/statxplorer

An R package for downloading data from the DWP Stat-Xplore API.

Primary LanguageRBSD 3-Clause "New" or "Revised" LicenseBSD-3-Clause

statxplorer

statxplorer is an R package for downloading tabular data from the Department for Work and Pensions Stat-Xplore API. This package lets you send queries to the Stat-XPlore API and receive the results in a simple and manageable data structure, which includes dataframes of tidy data ready for analysis. The package supports a workflow of designing queries in the Stat-Xplore web interface (or by hand) and then using them to retrieve the data programatically from the API's Table endpoint. Queries can be loaded directly from files when you send a request for the data. Please note that queries that use custom aggregate variables require special handling (see below).

This package has principally been developed to support automation and reproducible research in the House of Commons Library, but may be useful to other researchers who routinely work with DWP data. Let me know if you have any feedback or find any bugs.

Installation

Install from GitHub using remotes.

install.packages("remotes")
remotes::install_github("houseofcommonslibrary/statxplorer")

This package requires Tidyr 1.0.0 or later.

(Written task 1) Can you copy the statxplorer package description word for word, from "Install from GitHub" to "1.0.0 or later."?
(Written task 2) How would the statxplorer package description go on after its last sentence? Write the next part.
The records below come from a separate source, unrelated to the statxplorer package description.

(Provided records)

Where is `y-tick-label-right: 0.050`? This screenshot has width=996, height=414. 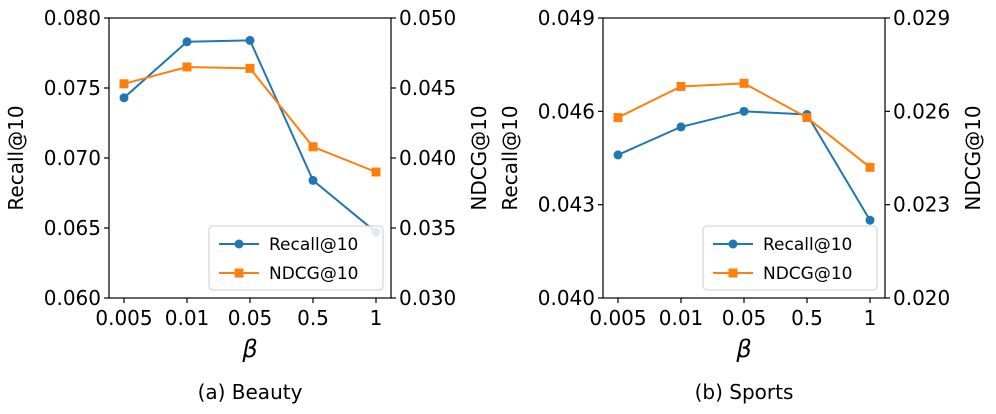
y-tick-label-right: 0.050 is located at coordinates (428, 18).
...
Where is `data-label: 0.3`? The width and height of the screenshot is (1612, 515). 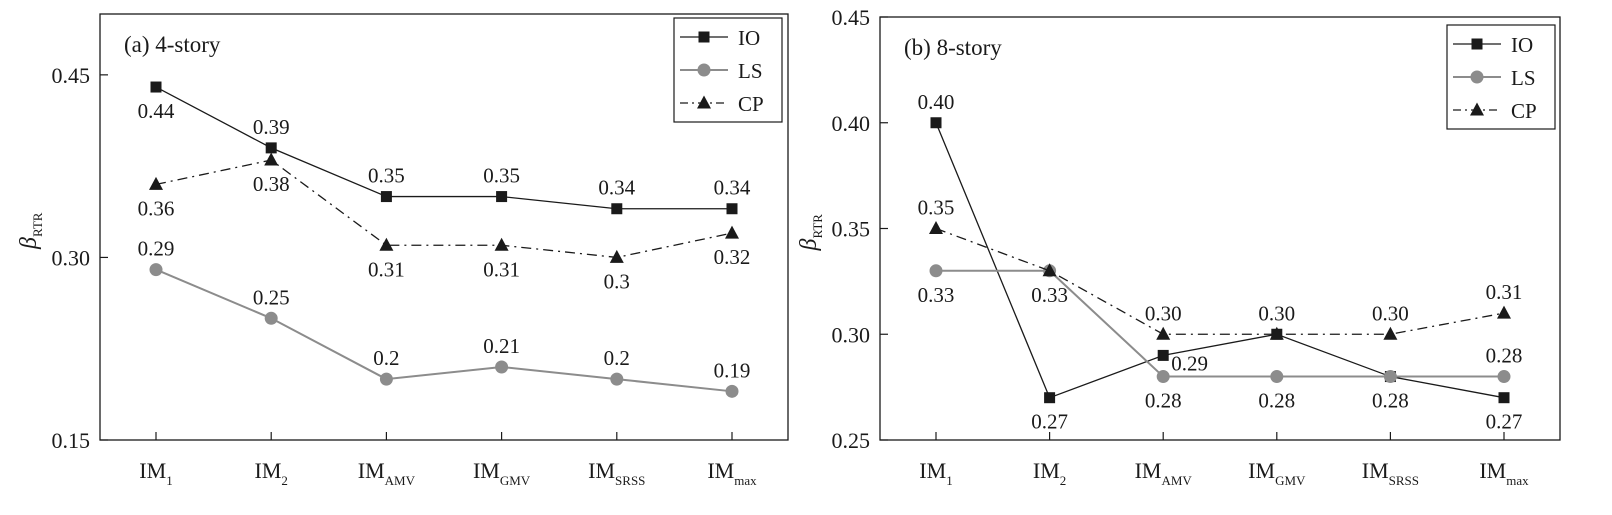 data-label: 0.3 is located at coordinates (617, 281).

(Answer 1)
Install from GitHub using remotes.

install.packages("remotes")
remotes::install_github("houseofcommonslibrary/statxplorer")

This package requires Tidyr 1.0.0 or later.

(Answer 2)
Setting an API key

To use Stat-Xplore you need an API key, which you can download after you register for an account. To use this package you will need to set the API key once for each session. You can do this either by providing the key directly using set_api_key, or loading the key from a file with load_api_key.

library(statxplorer)

# Set API key with a string
set_api_key("APIKEYSTRING")

# Set API key from a file
load_api_key("api_key.txt")

Sending queries

Stat-Xplore queries can be verbose. You can generate them yourself according to the JSON schema, but it is easiest to start by designing a query in Stat-Xplore's web interface and downloading it as a JSON file (choose "Open Data API Query" as the download option in the web interface).

Suppose you have this query stored in a file called uc-households.json, which requests the number of households claiming Universal Credit in August 2018 broken down by family type.

{
  "database" : "str:database:UC_Households",
  "measures" : [ "str:count:UC_Households:V_F_UC_HOUSEHOLDS" ],
  "recodes" : {
    "str:field:UC_Households:V_F_UC_HOUSEHOLDS:HNFAMILY_TYPE" : {
      "map" : [
          [ "str:value:UC_Households:V_F_UC_HOUSEHOLDS:HNFAMILY_TYPE:C_UC_FAMILY_TYPE:1" ],
          [ "str:value:UC_Households:V_F_UC_HOUSEHOLDS:HNFAMILY_TYPE:C_UC_FAMILY_TYPE:2" ],
          [ "str:value:UC_Households:V_F_UC_HOUSEHOLDS:HNFAMILY_TYPE:C_UC_FAMILY_TYPE:3" ],
          [ "str:value:UC_Households:V_F_UC_HOUSEHOLDS:HNFAMILY_TYPE:C_UC_FAMILY_TYPE:4" ],
          [ "str:value:UC_Households:V_F_UC_HOUSEHOLDS:HNFAMILY_TYPE:C_UC_FAMILY_TYPE:99" ] ],
      "total" : true
    },
    "str:field:UC_Households:F_UC_DATE:DATE_NAME" : {
      "map" : [ [ "str:value:UC_Households:F_UC_DATE:DATE_NAME:C_UC_DATE:201808" ] ],
      "total" : false
    }
  },
  "dimensions" : [
      [ "str:field:UC_Households:F_UC_DATE:DATE_NAME" ],
      [ "str:field:UC_Households:V_F_UC_HOUSEHOLDS:HNFAMILY_TYPE" ] ]
}

You can download the data for this query using fetch_table, either by passing the query as a string to the fetch_table function, or by loading it from a file with the filename argument.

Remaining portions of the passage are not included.